Lawless and the Flowers of Sin by William Sutton
|Lawless and the Flowers of Sin by William Sutton|
|Category: Crime (Historical)|
|Reviewer: Megan Kenny|
|Summary: Lawless and the Flowers of Sin is something of a rarity in the world of historical fiction, it manages to titillate with tales of bawdy backroom brothels whilst at the same time inspiring in the reader a sense of injustice and outrage at the hypocrisy of the so called war against the Great Social Evil. What becomes apparent is that the trials and tribulations faced by the characters within this book have not abated with time, or with advancements into the modern age. If the point Sutton was trying to make is that the root of the Great Social Evil was, and remains, the unjust use of the poor by the rich to satisfy their own desires then this was made, clearly and with violent grace. Read this book and understand the meaning of vice and virtue in Victorian London but also hear the echo into the present day.|
|Buy? 'Yes'||Borrow? 'Yes'|
|Pages: 464||Date: July 2016|
|Publisher: Titan Books|
|External links: Author's website|
Much of this book centres on, as we are accustomed to in tales of Victorian London, dastardly deeds done on a foggy night. Indeed the fog runs thick through this novel, draping the seedy events in a soupy broth of vice. Our hero, Lawless, rather ironically, is that most rare of birds, an honest detective, although as we learn he, himself, is not without his vices. What becomes clear however is that he is something of a social crusader when his eyes are opened to the misery and degradation faced by 'fallen' women. At its heart, the Flowers of Sin is a detective story, with Lawless given an impossible task to complete alongside solving a seemingly impossible crime. Along the way he meets a rag tag bunch of misfits who help, hurt and hinder our hero.

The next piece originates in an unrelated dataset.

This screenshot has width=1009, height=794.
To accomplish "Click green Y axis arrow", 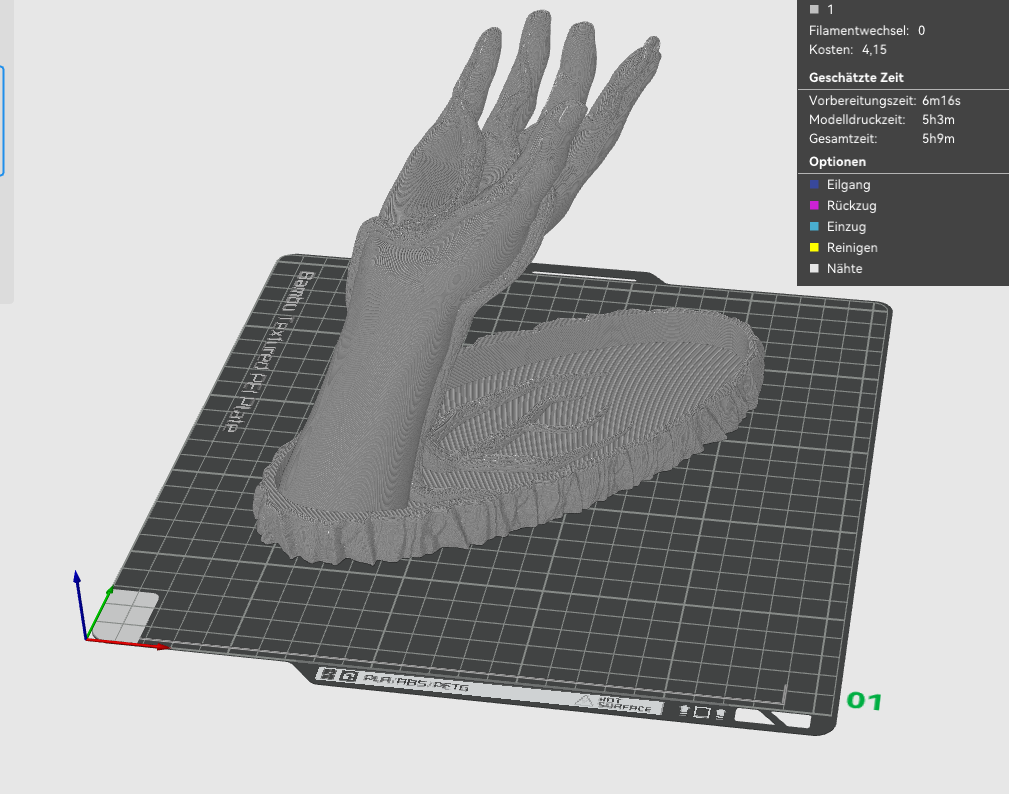I will (x=109, y=591).
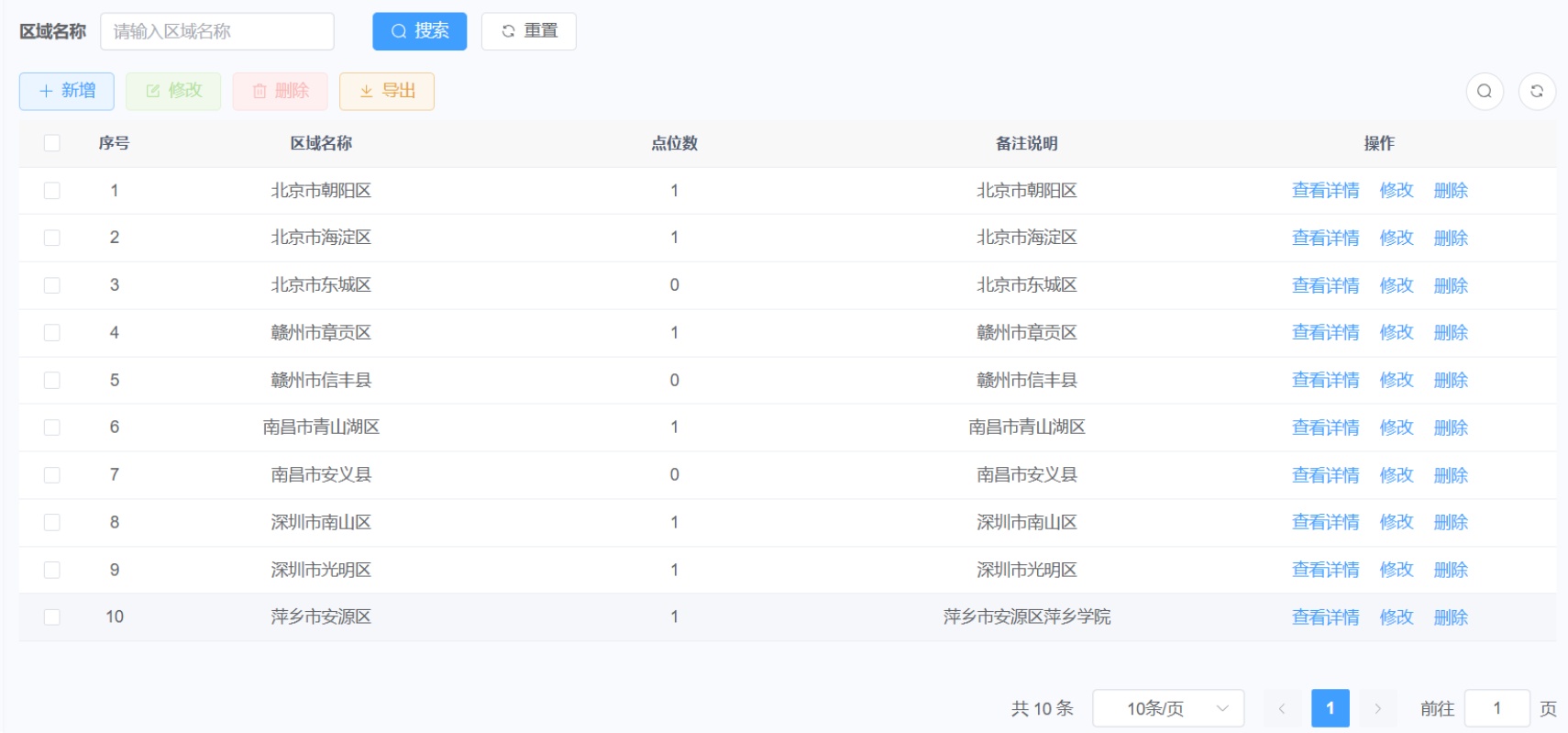Go to next page arrow
1568x733 pixels.
tap(1376, 708)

There is romance and intrigue along the way as well as a sensational public trial, murder and episodes of mayhem.
It is obvious that a vast amount of research went into this book and it shows in the well drafted scenarios and characters. There are moments of true beauty and by turn, artless violence but neither the sin nor the scandal are overplayed and even the most horrific events are kept under wraps. This is not a book for those lovers of gore; rather the insidious grime of the era, the sheer bone chafing and laborious task of daily living is what permeates the reader's consciousness. The Flowers of Sin is a meditation on the Victorian era and whilst it is an enjoyable, easy to read romp which lovers of historical fiction will surely enjoy, it is also much more than that. It becomes clear that Sutton is a lover of language, as a fellow logophile this made the book all the more enjoyable for me. As Lawless dances with danger, battles with backslang and steeps himself in sin, the evocative quality of the narrative makes it seem as though you are there with him, investigating vice under cover of darkness, fighting for justice and playing chess in some rather unusual places (no spoilers here!). Sutton's use of language also helps create characters that leap off the page, rather than cower behind it. These characters are by degrees graceful and graceless, scintillating and soporific and feel altogether real. This is the real strength of Sutton's Flowers of Sin, by creating characters who speak to the essential humanity in all of us, he has written a novel which entertains but also examines the deeper root of the so-called 'Great Social Evil.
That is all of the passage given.